▶ _TO DO_
Among the entries below, find the lines holding "computer" and copy them.

▶ _INFORMATION SHOWN_
——
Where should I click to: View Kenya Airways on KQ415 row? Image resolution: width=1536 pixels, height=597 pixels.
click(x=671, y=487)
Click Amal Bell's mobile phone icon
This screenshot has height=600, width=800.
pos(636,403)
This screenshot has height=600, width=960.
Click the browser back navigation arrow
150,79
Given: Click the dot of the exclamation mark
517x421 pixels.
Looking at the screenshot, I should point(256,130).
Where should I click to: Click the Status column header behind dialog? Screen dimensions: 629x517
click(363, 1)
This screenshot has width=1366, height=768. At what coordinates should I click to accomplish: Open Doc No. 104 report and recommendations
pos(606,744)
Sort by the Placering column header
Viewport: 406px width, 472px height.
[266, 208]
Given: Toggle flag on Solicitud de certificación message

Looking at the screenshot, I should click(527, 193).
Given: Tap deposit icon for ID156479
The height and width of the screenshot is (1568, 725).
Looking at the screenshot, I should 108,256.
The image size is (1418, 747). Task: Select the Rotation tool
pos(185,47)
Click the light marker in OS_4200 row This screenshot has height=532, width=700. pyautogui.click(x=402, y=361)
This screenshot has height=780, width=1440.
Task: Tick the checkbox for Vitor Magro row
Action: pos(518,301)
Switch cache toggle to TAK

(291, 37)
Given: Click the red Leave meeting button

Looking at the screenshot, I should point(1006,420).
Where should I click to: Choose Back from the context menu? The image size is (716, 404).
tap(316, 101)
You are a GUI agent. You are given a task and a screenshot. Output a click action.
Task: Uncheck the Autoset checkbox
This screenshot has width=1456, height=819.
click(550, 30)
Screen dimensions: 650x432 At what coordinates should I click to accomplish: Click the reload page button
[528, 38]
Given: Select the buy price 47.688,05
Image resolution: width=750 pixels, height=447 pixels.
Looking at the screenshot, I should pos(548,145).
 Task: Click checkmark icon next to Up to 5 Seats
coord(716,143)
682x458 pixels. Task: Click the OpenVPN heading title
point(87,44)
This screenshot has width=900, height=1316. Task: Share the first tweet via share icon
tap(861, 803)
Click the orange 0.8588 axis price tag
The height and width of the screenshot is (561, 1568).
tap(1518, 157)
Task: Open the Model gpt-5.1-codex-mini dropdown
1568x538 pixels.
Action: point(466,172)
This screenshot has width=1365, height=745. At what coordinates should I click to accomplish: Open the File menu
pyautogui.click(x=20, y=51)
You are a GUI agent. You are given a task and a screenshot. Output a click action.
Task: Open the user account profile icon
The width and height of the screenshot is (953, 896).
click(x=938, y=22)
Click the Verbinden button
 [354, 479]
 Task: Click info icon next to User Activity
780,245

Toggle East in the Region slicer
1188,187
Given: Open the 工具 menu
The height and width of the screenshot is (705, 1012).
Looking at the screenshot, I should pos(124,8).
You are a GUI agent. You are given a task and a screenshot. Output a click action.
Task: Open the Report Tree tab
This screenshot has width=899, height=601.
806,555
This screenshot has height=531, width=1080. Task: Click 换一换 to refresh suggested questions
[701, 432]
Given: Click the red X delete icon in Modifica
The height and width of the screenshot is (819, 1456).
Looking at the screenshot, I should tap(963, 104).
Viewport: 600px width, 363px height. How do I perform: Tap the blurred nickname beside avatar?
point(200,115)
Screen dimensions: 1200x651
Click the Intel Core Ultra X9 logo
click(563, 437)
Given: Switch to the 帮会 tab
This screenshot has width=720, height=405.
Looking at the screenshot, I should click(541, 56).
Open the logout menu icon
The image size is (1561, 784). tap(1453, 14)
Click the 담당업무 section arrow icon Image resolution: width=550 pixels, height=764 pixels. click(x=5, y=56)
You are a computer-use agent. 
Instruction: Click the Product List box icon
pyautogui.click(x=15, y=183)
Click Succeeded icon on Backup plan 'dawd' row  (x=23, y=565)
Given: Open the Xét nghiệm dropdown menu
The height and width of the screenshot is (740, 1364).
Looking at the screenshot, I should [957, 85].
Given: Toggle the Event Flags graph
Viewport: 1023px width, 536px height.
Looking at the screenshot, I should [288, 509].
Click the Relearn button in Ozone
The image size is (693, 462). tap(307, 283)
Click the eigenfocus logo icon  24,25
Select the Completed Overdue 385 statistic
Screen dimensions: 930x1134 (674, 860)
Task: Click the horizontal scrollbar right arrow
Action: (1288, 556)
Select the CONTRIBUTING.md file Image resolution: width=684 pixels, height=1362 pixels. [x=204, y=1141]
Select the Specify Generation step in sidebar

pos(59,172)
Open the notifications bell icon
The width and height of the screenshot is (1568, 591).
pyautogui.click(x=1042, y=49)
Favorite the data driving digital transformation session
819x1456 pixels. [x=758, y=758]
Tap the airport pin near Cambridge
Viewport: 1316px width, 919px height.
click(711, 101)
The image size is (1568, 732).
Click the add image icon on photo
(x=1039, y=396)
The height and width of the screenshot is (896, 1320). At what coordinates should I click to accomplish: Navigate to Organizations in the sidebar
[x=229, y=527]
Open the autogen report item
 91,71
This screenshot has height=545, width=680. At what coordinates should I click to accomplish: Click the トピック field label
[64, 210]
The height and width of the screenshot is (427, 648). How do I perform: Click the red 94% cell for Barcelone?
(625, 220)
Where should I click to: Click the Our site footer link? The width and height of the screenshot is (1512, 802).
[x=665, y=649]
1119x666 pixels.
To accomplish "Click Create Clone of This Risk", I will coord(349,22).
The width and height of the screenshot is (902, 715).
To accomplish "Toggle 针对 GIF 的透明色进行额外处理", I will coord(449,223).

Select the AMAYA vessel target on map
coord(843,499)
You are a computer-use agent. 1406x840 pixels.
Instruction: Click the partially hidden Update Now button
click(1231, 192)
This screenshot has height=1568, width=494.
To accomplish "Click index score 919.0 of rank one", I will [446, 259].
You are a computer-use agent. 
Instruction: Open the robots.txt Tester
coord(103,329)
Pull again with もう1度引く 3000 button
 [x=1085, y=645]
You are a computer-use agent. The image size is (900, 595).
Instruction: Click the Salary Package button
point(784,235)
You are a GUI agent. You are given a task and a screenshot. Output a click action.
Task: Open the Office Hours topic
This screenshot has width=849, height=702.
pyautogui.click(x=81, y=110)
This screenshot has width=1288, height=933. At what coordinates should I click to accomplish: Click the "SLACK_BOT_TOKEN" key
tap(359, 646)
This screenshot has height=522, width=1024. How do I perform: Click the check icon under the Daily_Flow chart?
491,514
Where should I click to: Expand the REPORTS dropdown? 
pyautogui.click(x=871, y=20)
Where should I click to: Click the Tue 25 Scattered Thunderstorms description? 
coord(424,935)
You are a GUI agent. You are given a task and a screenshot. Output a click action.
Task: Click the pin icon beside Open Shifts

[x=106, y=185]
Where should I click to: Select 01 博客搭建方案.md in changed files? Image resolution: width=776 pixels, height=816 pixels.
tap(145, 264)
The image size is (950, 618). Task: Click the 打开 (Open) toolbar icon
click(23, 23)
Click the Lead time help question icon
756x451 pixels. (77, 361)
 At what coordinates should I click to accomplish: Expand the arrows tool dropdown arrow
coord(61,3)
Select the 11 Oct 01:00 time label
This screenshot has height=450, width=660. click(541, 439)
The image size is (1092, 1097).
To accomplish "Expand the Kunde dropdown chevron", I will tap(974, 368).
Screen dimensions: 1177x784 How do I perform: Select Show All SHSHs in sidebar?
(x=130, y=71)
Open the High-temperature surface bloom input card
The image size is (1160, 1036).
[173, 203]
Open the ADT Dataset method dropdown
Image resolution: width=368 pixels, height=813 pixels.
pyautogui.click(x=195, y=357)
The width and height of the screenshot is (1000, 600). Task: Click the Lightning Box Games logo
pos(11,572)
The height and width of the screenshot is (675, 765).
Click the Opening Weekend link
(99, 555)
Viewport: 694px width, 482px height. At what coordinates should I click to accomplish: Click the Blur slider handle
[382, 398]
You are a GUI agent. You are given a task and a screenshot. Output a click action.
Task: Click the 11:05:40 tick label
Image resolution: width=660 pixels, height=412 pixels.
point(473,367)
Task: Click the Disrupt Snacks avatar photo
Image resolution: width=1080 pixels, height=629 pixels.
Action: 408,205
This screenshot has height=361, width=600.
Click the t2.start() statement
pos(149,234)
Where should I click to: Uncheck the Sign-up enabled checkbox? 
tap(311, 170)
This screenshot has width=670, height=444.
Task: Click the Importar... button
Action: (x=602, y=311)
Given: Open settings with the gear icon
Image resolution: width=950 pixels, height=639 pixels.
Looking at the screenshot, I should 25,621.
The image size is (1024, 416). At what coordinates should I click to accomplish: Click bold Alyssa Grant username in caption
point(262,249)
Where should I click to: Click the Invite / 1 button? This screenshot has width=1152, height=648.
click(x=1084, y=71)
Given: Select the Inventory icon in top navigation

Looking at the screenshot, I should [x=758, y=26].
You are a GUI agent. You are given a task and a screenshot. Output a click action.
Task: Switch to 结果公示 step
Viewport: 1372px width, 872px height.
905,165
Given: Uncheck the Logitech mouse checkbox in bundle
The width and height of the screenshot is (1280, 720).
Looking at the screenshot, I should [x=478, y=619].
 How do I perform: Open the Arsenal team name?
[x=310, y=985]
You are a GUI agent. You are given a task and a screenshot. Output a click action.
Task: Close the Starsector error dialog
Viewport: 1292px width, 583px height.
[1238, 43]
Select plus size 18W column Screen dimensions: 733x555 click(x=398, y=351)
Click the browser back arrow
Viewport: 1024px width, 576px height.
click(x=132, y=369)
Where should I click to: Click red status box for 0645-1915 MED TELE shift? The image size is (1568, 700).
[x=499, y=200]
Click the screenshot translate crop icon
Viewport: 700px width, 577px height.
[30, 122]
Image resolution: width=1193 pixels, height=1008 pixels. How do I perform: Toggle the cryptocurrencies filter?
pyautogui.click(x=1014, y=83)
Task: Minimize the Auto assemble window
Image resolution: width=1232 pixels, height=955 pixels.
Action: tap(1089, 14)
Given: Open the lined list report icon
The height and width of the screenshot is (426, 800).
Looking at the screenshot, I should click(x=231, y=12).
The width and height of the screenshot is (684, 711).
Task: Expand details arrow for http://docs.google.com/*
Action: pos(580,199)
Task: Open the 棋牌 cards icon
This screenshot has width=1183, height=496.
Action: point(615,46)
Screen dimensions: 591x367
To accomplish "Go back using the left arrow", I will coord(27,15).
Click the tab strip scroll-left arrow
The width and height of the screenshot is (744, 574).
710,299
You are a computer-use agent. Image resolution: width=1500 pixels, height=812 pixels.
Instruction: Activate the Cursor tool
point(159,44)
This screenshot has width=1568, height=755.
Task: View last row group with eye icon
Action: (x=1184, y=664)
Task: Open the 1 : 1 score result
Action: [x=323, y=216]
——
▶ _TASK SOLUTION_
You are a computer-use agent. 
You are a computer-use agent. 1406x840 pixels.
You are a computer-use agent. 
You are a computer-use agent. The image size is (900, 595).
You are a computer-use agent. Image resolution: width=1500 pixels, height=812 pixels.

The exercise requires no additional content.